2. leobg ◴[18 Jun 24 17:28 UTC] No.40720149[source]▶

>>40719915 (TP) #

Always felt the same way, but could never put it in words as eloquently as you just did. Python (or any other programming language) already is the best glue. With these frameworks, you just waste brain cycles on learning APIs that change and break every couple of months.

3. SeriousStorm ◴[18 Jun 24 17:34 UTC] No.40720202[source]▶

>>40719915 (TP) #

Every time I look into building a workflow with langchain it seems unnecessarily complex. So I end up stopping.

Are you just running an LLM server (Ollama, llama.cpp, etc) and then making API calls to that server with plain Python or is it more than that?

replies(1): >>40720334 #

4. OutOfHere ◴[18 Jun 24 17:47 UTC] No.40720334[source]▶

>>40720202 #

I suppose ollama and llama.cpp, or at least any corresponding Python SDKs, would be good for using self-hosted models, especially if they support parallel GPU use. If it's something custom, Pytorch would come into the picture. In production workflows, it can obviously be useful to run certain LLM prompts in parallel to hasten the job.

For now I have used only cloud APIs with their Python SDKs, including the prompt completion, TTS, and embedding endpoints. They allow me to run many jobs in parallel which is useful for complex workflows or if facing heavy user demand. For caching of responses, I have used a local disk caching library, although I guess one can alternatively use a standalone or embedded database. I have used threading via `concurrent.futures` for concurrent jobs, although asyncio too would work.

The one simple external Python library I found so far is `semantic-text-splitter` for splitting long texts using token counts, but this too I could have done by myself with a bit of effort. I think langchain has something for it too.

5. etse ◴[18 Jun 24 18:06 UTC] No.40720512[source]▶

>>40719915 (TP) #

If you wanted to compare OpenAI models against Anthropic or Google, wouldn't the framework help a lot? Breaking APIs is more about bad framework development than frameworks in general.
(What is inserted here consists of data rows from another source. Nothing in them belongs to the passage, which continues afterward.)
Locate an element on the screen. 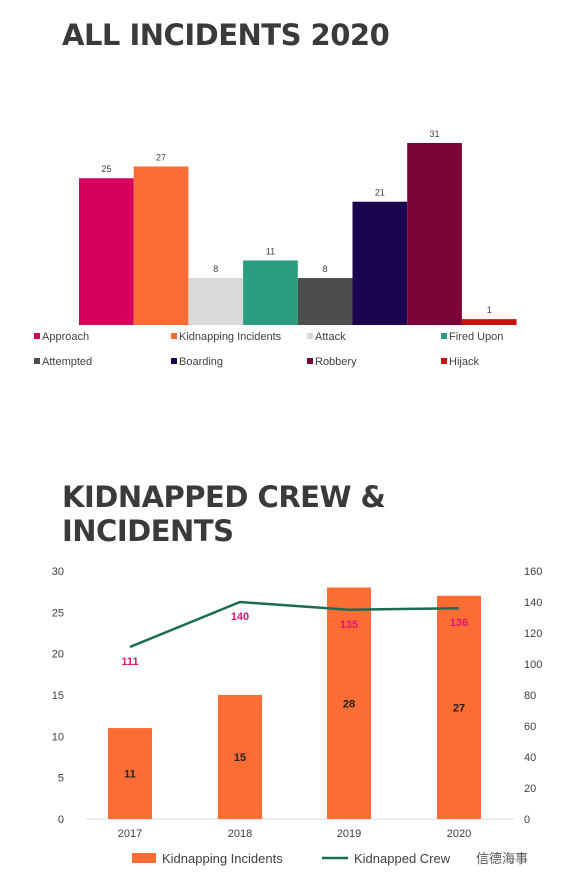 This screenshot has height=885, width=564. y-right-tick: 0 is located at coordinates (527, 820).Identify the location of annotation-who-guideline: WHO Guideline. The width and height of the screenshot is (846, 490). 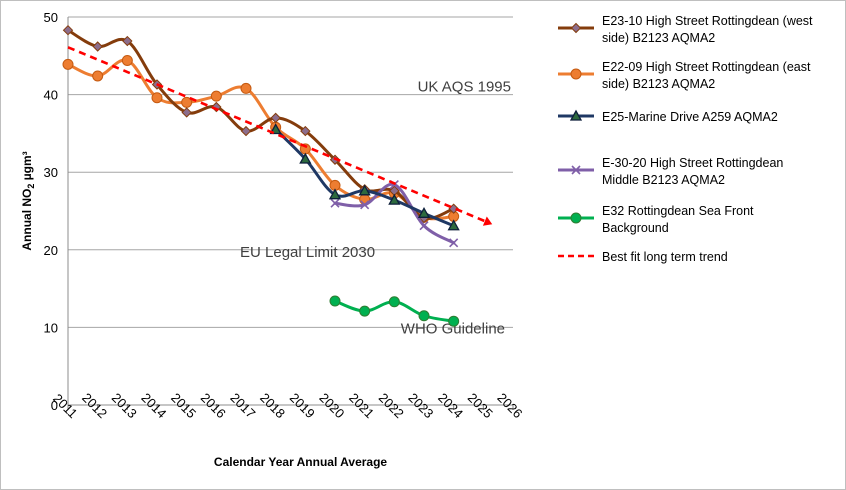
(453, 328).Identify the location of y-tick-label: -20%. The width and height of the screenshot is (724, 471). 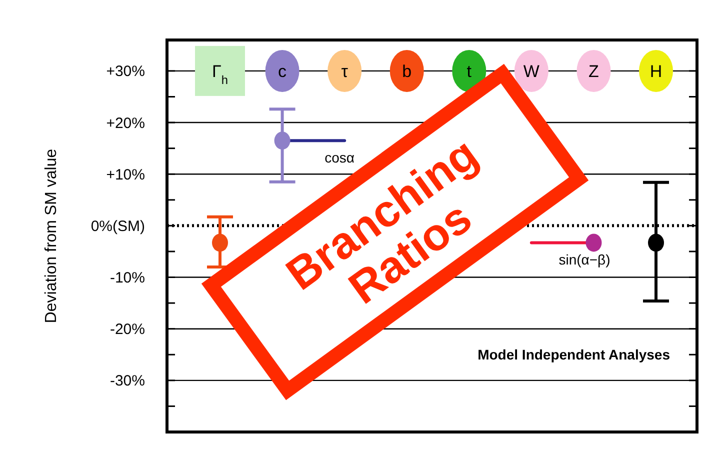
(128, 330).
I think frameworks tend to provide an escape hatch. LlamaIndex comes to mind. It seems to me that by not learning and using an existing framework, you're building your own, which is a calculated tradeoff.

replies(1): >>40721015 #

6. OutOfHere ◴[18 Jun 24 19:05 UTC] No.40721015[source]▶

>>40720512 #

That is a good use case and it's a good problem to have, certainly the kind I wanted to hear, but it's not a problem I have had yet.

Moreover, I absolutely expect to have to update my prompts if I have to support a different model, even if its a different model by the same provider. For example, there is a difference in the behavior of gpt4-turbo vs gpt4-o even though both are by OpenAI.

Specific LLMs have specific tendencies and preferences which one has to work with. What I'm saying is that the framework will help, but it's not as simple as switching the model class.

replies(1): >>40725205 #

7. etse ◴[19 Jun 24 05:44 UTC] No.40725205{3}[source]▶

>>40721015 #

I'm not quite understanding how different prompts for different models reduces the attractiveness of a framework. A framework could theoretically have an LLM evals package to run continuous experiments of all prompts against across all models.

Also theoretically, an LLM framework could estimate costs, count tokens, offer a variety of chunking strategies, unify the more sophisticated APIs, like tools or agents–all of which could vary from provider to provider.

Admittedly, this view came just from doing early product explorations, but a framework was helpful for most of the above reasons (I didn't find an evals framework that I liked).

You mentioned not having this problem yet. What kind of problems have you been running across? I'm wondering if I'm missing some other context.